Set problem:
Please return every line below that contains the word "Viewport", copied in full.

-- start Data supplied --

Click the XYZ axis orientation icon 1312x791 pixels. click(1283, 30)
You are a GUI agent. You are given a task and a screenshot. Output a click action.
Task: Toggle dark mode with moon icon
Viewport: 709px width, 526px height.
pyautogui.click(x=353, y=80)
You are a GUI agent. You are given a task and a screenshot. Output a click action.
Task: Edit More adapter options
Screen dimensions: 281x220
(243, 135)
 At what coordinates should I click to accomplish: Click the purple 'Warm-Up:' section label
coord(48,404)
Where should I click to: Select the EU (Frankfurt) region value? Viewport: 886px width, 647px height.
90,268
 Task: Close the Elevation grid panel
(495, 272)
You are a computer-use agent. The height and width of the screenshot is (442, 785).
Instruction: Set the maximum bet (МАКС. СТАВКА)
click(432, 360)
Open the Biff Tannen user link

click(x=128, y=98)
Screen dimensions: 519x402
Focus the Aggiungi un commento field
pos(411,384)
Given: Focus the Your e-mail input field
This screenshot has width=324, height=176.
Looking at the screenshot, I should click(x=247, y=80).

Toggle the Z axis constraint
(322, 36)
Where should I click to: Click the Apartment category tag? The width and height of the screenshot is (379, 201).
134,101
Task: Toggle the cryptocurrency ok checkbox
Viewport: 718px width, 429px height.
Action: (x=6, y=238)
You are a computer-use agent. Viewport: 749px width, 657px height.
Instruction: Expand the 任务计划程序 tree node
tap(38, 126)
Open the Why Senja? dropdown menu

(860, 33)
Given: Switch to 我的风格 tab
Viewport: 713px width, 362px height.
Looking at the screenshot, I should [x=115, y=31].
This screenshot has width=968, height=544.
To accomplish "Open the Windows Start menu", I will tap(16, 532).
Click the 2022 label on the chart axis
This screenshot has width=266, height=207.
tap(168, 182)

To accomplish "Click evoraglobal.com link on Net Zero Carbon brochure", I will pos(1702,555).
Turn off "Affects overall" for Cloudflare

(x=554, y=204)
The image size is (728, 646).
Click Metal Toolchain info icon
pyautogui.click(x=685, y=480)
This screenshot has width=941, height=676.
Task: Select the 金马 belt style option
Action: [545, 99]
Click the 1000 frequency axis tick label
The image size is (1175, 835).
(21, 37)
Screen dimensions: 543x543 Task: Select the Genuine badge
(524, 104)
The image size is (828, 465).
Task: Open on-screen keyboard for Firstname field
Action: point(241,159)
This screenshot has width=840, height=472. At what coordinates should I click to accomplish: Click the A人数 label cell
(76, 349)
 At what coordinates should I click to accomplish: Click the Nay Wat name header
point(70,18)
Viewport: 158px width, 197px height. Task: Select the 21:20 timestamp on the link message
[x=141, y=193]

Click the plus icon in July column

-- end Data supplied --

Right answer:
Viewport: 709px width, 526px height.
Where should I click to: Select the EU (Frankfurt) region value? Viewport: 886px width, 647px height.
Viewport: 718px width, 429px height.
You are a computer-use agent. Viewport: 749px width, 657px height.
Viewport: 713px width, 362px height.
Viewport: 158px width, 197px height. Task: Select the 21:20 timestamp on the link message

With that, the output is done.